Anne and Robert Levine, Founders, Publix Book Mart
1977 Special Citation for Distinguished Service to the Arts
Unlike most retail establishments, bookshops tend to reflect the character and personalities of their owners. Perhaps that's why modern mega-bookstores often seem as soulless and distant as their corporate overseers, no matter how many coffee bars or comfy chairs they boast. But a small, locally owned shop—a place whose shelves sag with a remarkable selection of high-quality and often hard-to-find volumes, presided over by people of encyclopedic knowledge and exquisite taste—now that is a bookstore people can love.
Such was the emotion thousands of Greater Clevelanders felt toward Publix Book Mart, a place imbued with all the warmth, wit, caring and intelligence of its owners, Anne and Robert Levine.
For more than 40 years the Levines presided over one of the most cherished cultural assets in all of Northern Ohio—an institution that disguised itself as a humble bookshop, but which its devotees knew was really Arcadia, Elysium and Valhalla, all rolled into one in downtown Cleveland. Opened in 1936 in a Prospect Avenue building that formerly housed Tarzan's Hungarian Restaurant, Publix soon outgrew its confines and moved into two-story digs up the block, at the corner of Prospect and East Ninth Street. There the Levines held court for more than three decades, offering a mind-boggling selection of reading matter, maps, prints and one of the country's most extensive collections of art and antique volumes. And if they didn't have a rare or out-of-print edition that you wanted, they'd launch a search to find one for you.
Robert was originally supposed to pursue a life in the law, just as Anne intended to become a concert pianist. Both encountered the same detour in their career paths: their shared devotion to books. Presented with an opportunity to buy the inventory of a would-be Cleveland bookseller named Saunders, who had opened Publix with 118 books and a few back-issue magazines, they leapt at the chance. Bob borrowed $200 from his father, and the rest is history.
At any given time more than 100,000 volumes graced the overburdened shelves at Publix. Although their inventory ran the gamut, the Levines specialized in rare books and volumes on the fine arts, many culled from estate sales and auctions from around the country. At a time when recordings weren't generally available outside of department stores, they even had a special section for music, presided over by Anne.

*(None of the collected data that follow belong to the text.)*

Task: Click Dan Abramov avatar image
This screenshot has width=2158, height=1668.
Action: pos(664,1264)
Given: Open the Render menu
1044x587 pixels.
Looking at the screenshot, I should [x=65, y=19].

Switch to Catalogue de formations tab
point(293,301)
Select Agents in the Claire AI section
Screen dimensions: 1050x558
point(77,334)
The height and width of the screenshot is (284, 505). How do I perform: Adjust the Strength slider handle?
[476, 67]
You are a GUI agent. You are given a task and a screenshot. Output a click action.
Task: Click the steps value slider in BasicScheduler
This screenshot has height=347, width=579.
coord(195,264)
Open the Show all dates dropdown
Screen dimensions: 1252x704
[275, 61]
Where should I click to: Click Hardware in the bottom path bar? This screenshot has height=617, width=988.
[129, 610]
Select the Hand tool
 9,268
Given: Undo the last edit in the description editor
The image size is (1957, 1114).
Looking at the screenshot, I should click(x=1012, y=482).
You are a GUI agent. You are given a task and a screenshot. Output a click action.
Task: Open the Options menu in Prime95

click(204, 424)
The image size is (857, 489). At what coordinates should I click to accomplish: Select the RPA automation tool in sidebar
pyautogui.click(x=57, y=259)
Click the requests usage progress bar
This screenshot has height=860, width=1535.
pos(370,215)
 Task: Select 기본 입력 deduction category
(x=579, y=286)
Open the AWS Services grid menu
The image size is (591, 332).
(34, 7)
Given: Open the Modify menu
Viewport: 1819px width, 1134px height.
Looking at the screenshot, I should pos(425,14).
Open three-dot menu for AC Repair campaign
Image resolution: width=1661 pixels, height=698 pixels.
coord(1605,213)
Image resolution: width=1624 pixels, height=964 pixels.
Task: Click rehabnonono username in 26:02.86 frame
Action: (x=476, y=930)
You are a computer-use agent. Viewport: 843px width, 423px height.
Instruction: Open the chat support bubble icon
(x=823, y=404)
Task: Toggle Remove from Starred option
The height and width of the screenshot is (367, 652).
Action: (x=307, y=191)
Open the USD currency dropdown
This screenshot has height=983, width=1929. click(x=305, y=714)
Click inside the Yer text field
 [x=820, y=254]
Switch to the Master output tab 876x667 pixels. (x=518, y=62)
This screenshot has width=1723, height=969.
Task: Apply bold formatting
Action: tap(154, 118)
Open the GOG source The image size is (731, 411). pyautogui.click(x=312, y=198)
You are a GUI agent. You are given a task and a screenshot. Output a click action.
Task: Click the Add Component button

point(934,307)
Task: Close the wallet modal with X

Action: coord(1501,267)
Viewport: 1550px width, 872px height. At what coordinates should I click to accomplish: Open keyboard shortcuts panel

The Levines knew quality. They also knew what was important—what you should read and what you would enjoy reading. At Publix, the books were for sale, but the atmosphere came free. Ask a question about an esoteric volume and odds were that Bob or Anne would have the answer, which they happily supplied with all the warmth and intelligence and enthusiasm they possessed. Long before lounging in bookstores became a national pastime, the Levines invited you to come in, browse, have a chat, meet friends—stay as long as you liked. In any setting other than a retail establishment, you'd call a place like that a home. Generations of grateful Cleveland readers did just that.
In 1972, Publix was forced out of its longtime location to make way for construction of a parking garage. With no place to relocate and nowhere to store their inventory, the 62-year-old Bob decided that he and Anne should retire, selling all their books at drastically reduced prices. But Cleveland wouldn't have it. Loyal customers and the local media campaigned to bring them back, and before long they had opened again in a new space at 1310 Huron Road. Publix was the first new non-restaurant business in the Playhouse Square district in decades, and it served as an anchor and oasis in the neighborhood even after the Levines managed to retire for real, selling the business to university archivist Wesley Williams in 1978. Publisher's Weekly called Bob and Anne Levine's baby “the bookstore that could not go out of business.”
Bob and Anne passed away less than a decade later, just as the era of the small, quirky, intensely personal and deeply loved bookshop was coming to an end across the nation. True book lovers mourned both losses, for the likes of the Levines and their wondrous little emporium may well be gone forever.